The catalog entry adds that the author is a natural storyteller, using lively and engaging prose and that “The characters he presents are unique and seemingly as legendary as the Gold Rush itself.”

Among these characters is John Hogg, “a native of Tennessee who braved all the perils of a trip across the plains in 1849 to search for that elusive, metal, gold. ... Strike it today, spend it tomorrow was his motto, and it was so interwoven with the fiber of the man, that it existed to the last.” Hogg and his partner discovered a large gold nugget valued at $1,470, and then spent it, having a good time for months until the money was spent on hotel and bar tabs. The fascinating document sold for $900.

A 20-page California Gold Rush pocket letter book with entries written by a son to his mother in December 1853, with the son expressing his concern over a lost love, reminds readers today that the Gold Rush was populated with people with lives beyond gold. Books such as this one, a Gregory’s Express Pocket Letter Book produced in San Francisco by Thompson & Hitchcock in 1851, were sold to miners as small, pocket-sized journals that they could fill out and send to loved ones back home — wherever home was. This one was expressly, “Designed to Facilitate Correspondence between the Cities and Towns and Mining Districts in California, and All Parts of United States.”

The book, accompanied by a transcription, sold for $720.

Peace Medal Photos

Two 19th century photographs showing Native Americans wearing Indian peace medals were offered. The more expensive of the two was a sixth plate daguerreotype, an early type of photograph that developed in the mid-19th century, depicting an American Indian elder wearing an Indian peace medal. Sixth plate daguerrotypes measure 2¾ by 3¼ inches, the most popular sized plate since it was easy to slip out of a pocket and hold in one’s hand. While the sitter has yet to be identified, he has a serious expression and wears an Anglo-style shirt and jacket, along with his sash and peace medal. The daguerreotype with light flesh-colored tinting, in its contemporary floral pressed paper case, sold for $3,000.
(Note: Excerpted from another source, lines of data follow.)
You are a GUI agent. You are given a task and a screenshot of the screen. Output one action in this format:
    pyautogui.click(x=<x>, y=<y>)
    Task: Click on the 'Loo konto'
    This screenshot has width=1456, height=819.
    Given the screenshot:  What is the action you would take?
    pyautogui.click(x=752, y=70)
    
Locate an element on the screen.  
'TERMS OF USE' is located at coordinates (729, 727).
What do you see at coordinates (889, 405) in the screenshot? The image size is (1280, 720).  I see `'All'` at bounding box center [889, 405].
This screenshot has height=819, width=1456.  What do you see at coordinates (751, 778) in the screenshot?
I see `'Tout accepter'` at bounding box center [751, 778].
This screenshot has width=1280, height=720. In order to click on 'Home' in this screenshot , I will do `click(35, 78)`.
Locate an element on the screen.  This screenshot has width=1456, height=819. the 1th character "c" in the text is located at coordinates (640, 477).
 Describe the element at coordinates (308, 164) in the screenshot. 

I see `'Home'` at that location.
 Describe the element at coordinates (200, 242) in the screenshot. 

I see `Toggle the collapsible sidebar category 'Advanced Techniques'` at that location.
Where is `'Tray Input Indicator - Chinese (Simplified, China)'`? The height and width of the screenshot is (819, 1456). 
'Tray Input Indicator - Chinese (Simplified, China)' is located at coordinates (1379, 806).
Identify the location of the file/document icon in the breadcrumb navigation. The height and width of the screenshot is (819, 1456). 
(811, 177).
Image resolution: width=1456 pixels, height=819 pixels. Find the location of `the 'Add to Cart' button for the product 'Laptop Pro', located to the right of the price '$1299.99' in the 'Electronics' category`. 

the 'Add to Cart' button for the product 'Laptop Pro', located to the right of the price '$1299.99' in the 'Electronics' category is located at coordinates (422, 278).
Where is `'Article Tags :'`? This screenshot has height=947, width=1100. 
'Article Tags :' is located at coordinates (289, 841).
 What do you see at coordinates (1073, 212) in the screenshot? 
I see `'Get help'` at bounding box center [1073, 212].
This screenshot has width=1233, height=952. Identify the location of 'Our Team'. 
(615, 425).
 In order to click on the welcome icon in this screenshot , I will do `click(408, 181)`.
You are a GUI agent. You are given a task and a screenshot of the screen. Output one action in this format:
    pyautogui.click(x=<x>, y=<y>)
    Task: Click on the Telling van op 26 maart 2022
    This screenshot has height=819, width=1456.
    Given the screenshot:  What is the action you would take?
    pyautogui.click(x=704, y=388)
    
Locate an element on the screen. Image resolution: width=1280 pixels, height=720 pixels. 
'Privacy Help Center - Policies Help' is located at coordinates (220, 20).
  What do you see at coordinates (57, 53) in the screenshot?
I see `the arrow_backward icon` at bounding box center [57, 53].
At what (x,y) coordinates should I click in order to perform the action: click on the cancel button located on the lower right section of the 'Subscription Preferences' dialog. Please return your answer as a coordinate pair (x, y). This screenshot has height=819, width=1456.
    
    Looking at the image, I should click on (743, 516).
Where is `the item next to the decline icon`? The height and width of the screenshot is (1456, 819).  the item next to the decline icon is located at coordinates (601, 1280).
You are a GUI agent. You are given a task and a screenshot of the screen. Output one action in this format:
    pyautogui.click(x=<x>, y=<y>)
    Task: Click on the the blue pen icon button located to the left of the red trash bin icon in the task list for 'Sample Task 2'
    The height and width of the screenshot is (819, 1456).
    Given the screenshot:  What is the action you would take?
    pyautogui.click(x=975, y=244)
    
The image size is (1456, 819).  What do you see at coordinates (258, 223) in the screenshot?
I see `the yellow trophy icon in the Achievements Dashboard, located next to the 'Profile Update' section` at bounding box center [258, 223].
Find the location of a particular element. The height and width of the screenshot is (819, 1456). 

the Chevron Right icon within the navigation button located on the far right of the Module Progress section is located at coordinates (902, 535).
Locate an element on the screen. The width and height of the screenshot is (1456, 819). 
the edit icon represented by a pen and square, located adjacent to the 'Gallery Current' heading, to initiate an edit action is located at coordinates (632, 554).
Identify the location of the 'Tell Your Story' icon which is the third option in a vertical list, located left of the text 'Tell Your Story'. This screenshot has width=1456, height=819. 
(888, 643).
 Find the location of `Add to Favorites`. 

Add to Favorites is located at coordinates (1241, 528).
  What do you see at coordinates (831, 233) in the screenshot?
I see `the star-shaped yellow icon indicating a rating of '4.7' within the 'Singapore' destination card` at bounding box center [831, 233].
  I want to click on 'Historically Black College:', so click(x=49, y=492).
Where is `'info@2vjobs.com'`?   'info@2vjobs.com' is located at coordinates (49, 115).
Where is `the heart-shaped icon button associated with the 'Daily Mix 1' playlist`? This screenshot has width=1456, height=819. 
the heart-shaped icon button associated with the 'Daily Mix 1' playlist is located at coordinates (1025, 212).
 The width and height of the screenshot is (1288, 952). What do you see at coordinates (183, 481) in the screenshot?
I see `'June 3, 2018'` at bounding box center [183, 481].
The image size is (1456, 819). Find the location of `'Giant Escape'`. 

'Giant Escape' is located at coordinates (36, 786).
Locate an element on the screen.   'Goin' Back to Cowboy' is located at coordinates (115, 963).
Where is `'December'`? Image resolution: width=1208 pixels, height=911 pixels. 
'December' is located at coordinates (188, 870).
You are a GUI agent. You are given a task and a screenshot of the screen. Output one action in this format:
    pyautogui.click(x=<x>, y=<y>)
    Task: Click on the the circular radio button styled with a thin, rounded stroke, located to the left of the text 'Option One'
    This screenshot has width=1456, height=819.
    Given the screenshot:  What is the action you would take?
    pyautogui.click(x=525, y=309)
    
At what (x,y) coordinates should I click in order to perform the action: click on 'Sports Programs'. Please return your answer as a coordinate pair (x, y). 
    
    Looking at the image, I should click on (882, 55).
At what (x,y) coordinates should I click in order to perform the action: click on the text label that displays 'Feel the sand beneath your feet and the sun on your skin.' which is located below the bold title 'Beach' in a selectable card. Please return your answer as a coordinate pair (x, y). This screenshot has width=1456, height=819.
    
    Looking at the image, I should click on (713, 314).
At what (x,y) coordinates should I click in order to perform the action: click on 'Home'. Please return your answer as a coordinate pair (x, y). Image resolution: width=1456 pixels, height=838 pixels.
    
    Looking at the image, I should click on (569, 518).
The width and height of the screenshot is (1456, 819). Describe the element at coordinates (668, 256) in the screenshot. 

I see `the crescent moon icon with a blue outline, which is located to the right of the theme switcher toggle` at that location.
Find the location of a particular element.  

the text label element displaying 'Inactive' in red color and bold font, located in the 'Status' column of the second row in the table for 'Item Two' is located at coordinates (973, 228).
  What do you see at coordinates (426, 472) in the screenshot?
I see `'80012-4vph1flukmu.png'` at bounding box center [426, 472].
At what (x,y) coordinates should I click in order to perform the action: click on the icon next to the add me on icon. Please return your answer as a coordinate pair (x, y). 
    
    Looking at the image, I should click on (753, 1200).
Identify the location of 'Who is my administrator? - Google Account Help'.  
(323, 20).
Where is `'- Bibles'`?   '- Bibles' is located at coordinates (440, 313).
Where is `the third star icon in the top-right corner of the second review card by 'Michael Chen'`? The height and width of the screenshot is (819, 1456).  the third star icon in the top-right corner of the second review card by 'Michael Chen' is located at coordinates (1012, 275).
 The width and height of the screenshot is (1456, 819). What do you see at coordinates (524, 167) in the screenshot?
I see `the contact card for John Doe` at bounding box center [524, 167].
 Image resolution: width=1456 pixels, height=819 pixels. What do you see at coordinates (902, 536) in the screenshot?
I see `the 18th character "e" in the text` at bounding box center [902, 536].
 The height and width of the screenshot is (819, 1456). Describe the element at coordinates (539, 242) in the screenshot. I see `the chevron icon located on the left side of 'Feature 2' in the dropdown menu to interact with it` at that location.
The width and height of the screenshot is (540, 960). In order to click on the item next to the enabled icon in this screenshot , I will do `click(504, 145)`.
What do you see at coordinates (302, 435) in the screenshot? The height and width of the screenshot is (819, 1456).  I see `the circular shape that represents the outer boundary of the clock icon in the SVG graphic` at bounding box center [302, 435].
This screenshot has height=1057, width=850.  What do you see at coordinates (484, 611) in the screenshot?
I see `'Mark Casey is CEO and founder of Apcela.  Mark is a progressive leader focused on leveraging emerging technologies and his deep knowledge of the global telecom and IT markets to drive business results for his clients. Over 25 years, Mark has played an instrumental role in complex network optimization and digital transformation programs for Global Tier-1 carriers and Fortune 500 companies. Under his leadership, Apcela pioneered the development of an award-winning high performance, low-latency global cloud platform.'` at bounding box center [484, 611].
A cabinet card depicting Nautzili, Mescalero Apache chief, wearing a fringed jacket and leggings, flat-brimmed hat, epaulets, holding a Winchester rifle with an Indian peace medal around his neck, sold for $360. Though the identification of the sitter that is written on the negative — Meritazilla, Mescalera Apache Chief — is found in no Apache histories, Cowan’s believes that the image was likely taken by A. Frank Randall circa 1886. Albumen cabinet cards were popular in the last quarter of the 19th century as developments in printing made them affordable, and images of Native Americans were especially popular. Like in the daguerreotype, the exact type of Indian peace medal worn is unclear.